Statystyka GUSowska nie uwzględnia także protestów ratowników medycznych, taksówkarzy i dzikich strajków organizowanych przez pracowników i pracownice bez udziału związków zawodowych. Protest w ratownictwie medycznym rozpoczął się 24 maja ub. r. i polegał na oflagowaniu budynków oraz wożeniu wszystkich pacjentów karetkami na sygnale. Ratownicy domagali się czterech podwyżek po 400 zł. (w lipcu i wrześniu 2017 r. oraz w styczniu 2018 r. i styczniu 2019 r.). Ministerstwo zdrowia pod którym 30 czerwca odbył się demonstracja zaproponowało ostatecznie dwie podwyżki po 400 zł – w lipcu 2017 r. i w lipcu 2018 r., co doprowadziło do tymczasowego zawieszenia akcji. 5 czerwca 2017 r. w Warszawie, Poznaniu i Łodzi. przeciwko niezgodnej z prawem działalności firmy „Uber“ oraz innych nielicencjonowanych przewoźników, protestowali taksówkarze. W samej Warszawie ponad 2 tysiące kierowców zorganizowało przejazd w stronę centrum, rozpoczynający się w pięciu punktach na obrzeżach miasta. Akcję koordynował związek zawodowy „Warszawski Taksówkarz“. Poza protestami o zasięgu ogólnopolskim, w pierwszej połowie ubiegłego roku odbyło się także co najmniej kilka spontanicznych akcji w poszczególnych zakładach pracy: 3 lutego Ukraińcy i Ukrainki zatrudnione przez podwykonawcę ubojni Pini Polonia w Kutnie zablokowali bramy zakładu pracy domagając się zapłaty zaległych wynagrodzeń; 21 marca dwugodzinny spontaniczny strajk przeprowadzili pracownicy fabryki Kirchhoff Automotive (domagając się wyższych dodatków za pracę w weekendy); 27 marca pielęgniarki ze szpitala w Staszowie (woj. świętokrzyskie) przeprowadziły okupację gabinetu dyrektora domagając się spełnienia postulatów płacowych wysuniętych przez OZZPiP; 25 kwietnia pracownicy firmy Transgór SA (transport zbiorowy) blokowali rondo w Rybniku domagając się podwyżek;
Ogółem, w I półroczu ub. r. na podstawie monitoringu mediów udało się nam zarejestrować 102 konflikty pracownicze, z czego 42 miały charakter formalnego sporu zbiorowego, a 10 zakończyło się różnymi formami akcji strajkowej (przerwania pracy) – pozostałe miały formę albo negocjacji albo pikiet ulicznych. Jest to dużo niższa liczba niż ta podana przez GUS – różnica wynika najprawdopodobniej z tego, że w relacjach medialnych strajk generalny w edukacji przedstawiany był jako „jedna akcja strajkowa”. Niemniej jednak, tak poprowadzony monitoring pozwolił na dostrzeżenie wyżej opisanych dzikich strajków i wyodrębnienie ważnych strajków organizowanych przez związki zawodowe: trzytygodniowy strajk w odlewni żeliwa w Zawierciu (zakończony porozumieniem odnośnie płac), dwugodzinny strajk ostrzegawczy w elbląskich tramwajach, strajk w Operze Bałtyckiej w Gdańsku oraz w szpitalach: staszowskim i im. Jana Pawła II w Krakowie.

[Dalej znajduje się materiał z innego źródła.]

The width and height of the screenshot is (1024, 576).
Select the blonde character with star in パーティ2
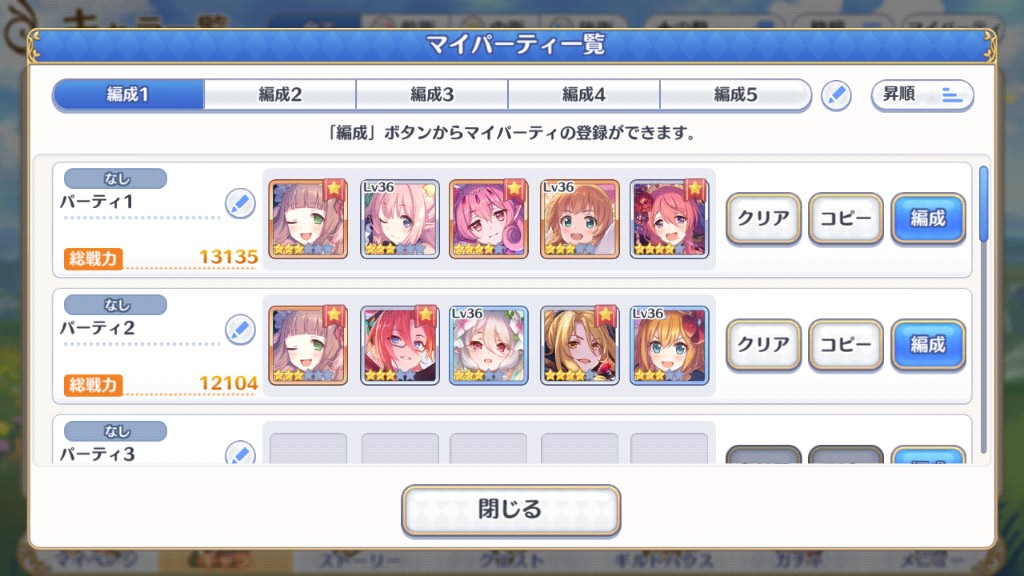[579, 345]
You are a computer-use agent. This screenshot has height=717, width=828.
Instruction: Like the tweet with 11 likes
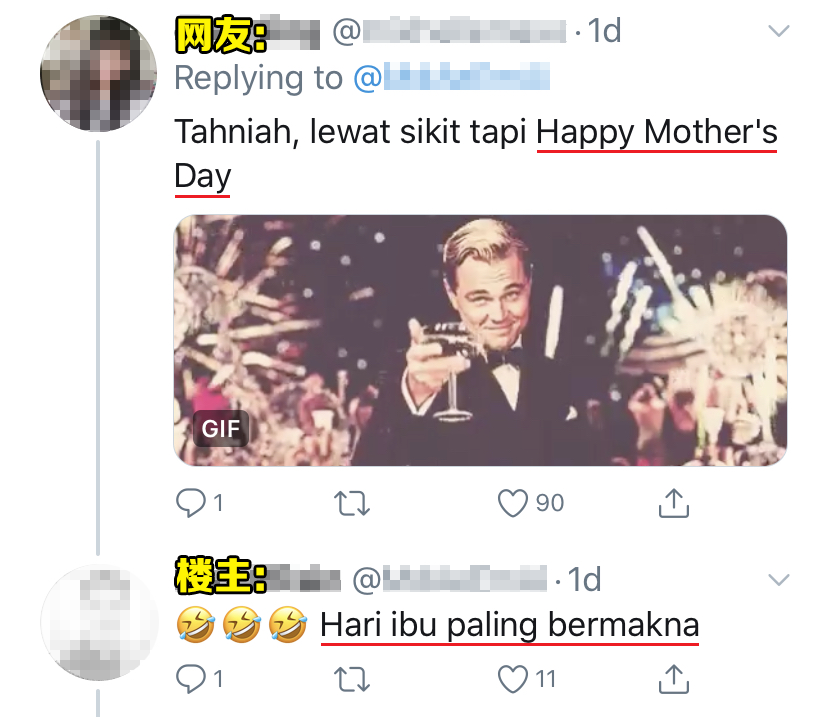513,680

Co ciekawe, większość konfliktów o których informacje udało nam się zebrać dotyczyło kwestii płacowych – niezależnie od tego czy toczyły się one w sektorze publicznym czy w firmach prywatnych, to poziom wynagrodzeń był czynnikiem motywującym pracowników i pracownice do zbiorowego nacisku na pracodawców. Prawdopodobnie ma to dwie przyczyny: po pierwsze, nie wszyscy odczuwają wzrost płac (lub uznają go za niewystarczający), a po drugie – zwiększenie poziomu bezpieczeństwa socjalnego spowodowane wzrostem płacy minimalnej, zmniejszeniem stopy bezrobocia oraz wprowadzeniem świadczeń socjalnych w postaci programu Rodzina 500 plus mogło przyczynić się do ośmielenia pracowników i pracownic do walki o swoje prawa.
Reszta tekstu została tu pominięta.